In this case, the initial len(indices)
is indeed 9 but it becomes 8 after the duplicates are summed.
FWIW scipy.sparse.csr_matrix
in Python (see docs and implementation ) handles this case as follows,
>>> from scipy.sparse import csr_matrix
>>> indptr = [0, 5, 8]
>>> indices = [761698, 328290, 828689, 761698, 780185, 901149, 780185, 144749, 258307]
>>> data = [1, 1, 1, 1, 1, 1, 1, 1, 1]
>>> X = csr_matrix((data, indices, indptr))
>>> len(indices)
9
>>> len(X.indices)
8
>>> X.indptr
array([0, 4, 7], dtype=int32)
>>> X.indices
array([328290, 761698, 780185, 828689, 144749, 780185, 901149],
dtype=int32)
>>> X.data
array([1, 2, 1, 1, 1, 1, 1])
I can contribute this example as a test if necessary.

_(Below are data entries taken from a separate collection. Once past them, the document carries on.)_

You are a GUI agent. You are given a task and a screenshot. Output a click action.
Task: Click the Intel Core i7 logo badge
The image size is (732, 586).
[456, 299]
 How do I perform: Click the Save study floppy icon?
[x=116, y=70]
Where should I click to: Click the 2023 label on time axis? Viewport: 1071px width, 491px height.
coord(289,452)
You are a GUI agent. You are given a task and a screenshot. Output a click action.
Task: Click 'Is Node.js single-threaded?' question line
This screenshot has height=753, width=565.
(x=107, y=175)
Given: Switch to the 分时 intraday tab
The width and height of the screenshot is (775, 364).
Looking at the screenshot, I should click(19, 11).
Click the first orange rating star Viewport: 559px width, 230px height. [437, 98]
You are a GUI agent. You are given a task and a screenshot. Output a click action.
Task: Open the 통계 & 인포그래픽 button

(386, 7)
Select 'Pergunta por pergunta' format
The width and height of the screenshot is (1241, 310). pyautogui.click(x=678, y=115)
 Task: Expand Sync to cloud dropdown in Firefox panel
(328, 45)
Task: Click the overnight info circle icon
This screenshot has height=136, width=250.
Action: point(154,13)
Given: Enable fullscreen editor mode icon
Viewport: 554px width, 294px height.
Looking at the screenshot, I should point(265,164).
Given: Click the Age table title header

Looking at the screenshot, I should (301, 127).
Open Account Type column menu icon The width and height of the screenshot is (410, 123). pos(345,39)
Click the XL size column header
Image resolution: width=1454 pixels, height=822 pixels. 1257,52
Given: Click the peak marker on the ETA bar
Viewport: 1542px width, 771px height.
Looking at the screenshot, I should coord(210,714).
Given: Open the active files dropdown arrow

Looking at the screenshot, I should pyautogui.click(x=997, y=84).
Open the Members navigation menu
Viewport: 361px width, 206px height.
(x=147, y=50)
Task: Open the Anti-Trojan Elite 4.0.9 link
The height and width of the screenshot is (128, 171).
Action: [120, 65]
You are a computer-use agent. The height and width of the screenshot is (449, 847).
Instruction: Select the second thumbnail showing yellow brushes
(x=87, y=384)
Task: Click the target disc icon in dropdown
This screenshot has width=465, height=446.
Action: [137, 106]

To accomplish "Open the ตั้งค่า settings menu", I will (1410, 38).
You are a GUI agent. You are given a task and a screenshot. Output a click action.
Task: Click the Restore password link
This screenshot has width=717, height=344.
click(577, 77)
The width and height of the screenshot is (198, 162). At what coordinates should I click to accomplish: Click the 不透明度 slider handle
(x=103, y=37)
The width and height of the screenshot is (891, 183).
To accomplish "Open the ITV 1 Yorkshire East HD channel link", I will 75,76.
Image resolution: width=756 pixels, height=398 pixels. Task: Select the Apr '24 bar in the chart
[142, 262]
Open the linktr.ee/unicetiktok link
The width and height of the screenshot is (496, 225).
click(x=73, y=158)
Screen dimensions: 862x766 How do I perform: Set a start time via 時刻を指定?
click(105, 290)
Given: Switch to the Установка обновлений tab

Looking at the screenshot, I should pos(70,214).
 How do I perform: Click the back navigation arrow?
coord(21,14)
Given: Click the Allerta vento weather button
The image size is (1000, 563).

After more investigation and reading the docstring more carefully, maybe it's not a bug for CsMat::new
but is explicitly unsupported.
Currently, the result is indeed not consistent for this input, where nnz
(determined from the last element of indptr
) is 8 while indices.len()
is 9.
Maybe there is a difference in convention with scipy. Anyway, replacing indptr
by,
let indptr = vec![0, 5, 9];
in the above example, I now get,
panicked at 'called `Result::unwrap()` on an `Err` value: NonSortedIndices', libcore/result.rs:945:5
which seems to happen in here.
At the same time, if one has such data, the question is how one is expected to handle it. I could do it manually, but I would need to first sort the indices, and currently that would mean manually copy-pasting this code from sprs, as there is no stand alone API entry for it.
Hello and thanks for this report.
It was indeed a design choice that the basic constructor for CsMat
would not do too much magic. Looks like the proper choice would be to add a constructor that is able to produce this summation of repeated indices and sorting of indices. I'll look into that.
I'm however a bit curious about your input data. As I understand it, the last value in your indices
value is to be ignored (in scipy)? Why is it there?
It was indeed a design choice that the basic constructor for CsMat would not do too much magic
Sounds like a reasonable thing to do, and now I do wonder about the performance cost of always doing this duplicate summing in scipy, even when it's not necessary.
Looks like the proper choice would be to add a constructor that is able to produce this summation of repeated indices and sorting of indices.
Even a util function something like sum_duplicates(indices, indptr, values) -> (indices, values)
could be a start.
As I understand it, the last value in your indices value is to be ignored (in scipy)?
All values in indices
are used. There is some difference in the indptr
convention about the last element I think -- and I also wonder why.
Also, I would be happy to contribute this feature in general.
Looks like the proper choice would be to add a constructor that is able to produce this summation of repeated indices and sorting of indices.
Even a util function something like
sum_duplicates(indices, indptr, values) -> (indices, values)
could be a start.
Also, I would be happy to contribute this feature in general.
Yes I also think this is the way to go. If you want to contribute this feature, please do. May I suggest that
the util function takes its indices
and values
parameters as &mut
pointer? That way integrating this
function into a new CsMat
constructor would be smoother, and there's no loss in flexibility, one can always clone before passing to this function.
As I understand it, the last value in your indices value is to be ignored (in scipy)?
All values in
indices
are used. There is some difference in theindptr
convention about the last element I think -- and I also wonder why.
I really think the last value has been ignored by scipy. If you look at the sum of the data
array you pass, it is 9, but X.data.sum() == 8
. So it looks like scipy will only consider your indices
and data
arrays up to the nnz
value specified by the last element of indptr
.
If you look at the sum of the data array you pass, it is 9, but X.data.sum() == 8
yes, my indptr
was incorrect, it should have been indptr = [0, 5, 9]
which explains why the last element of indices
was ignored.
May I suggest that the util function takes its indices and values parameters as &mut pointer?
Sure, will do.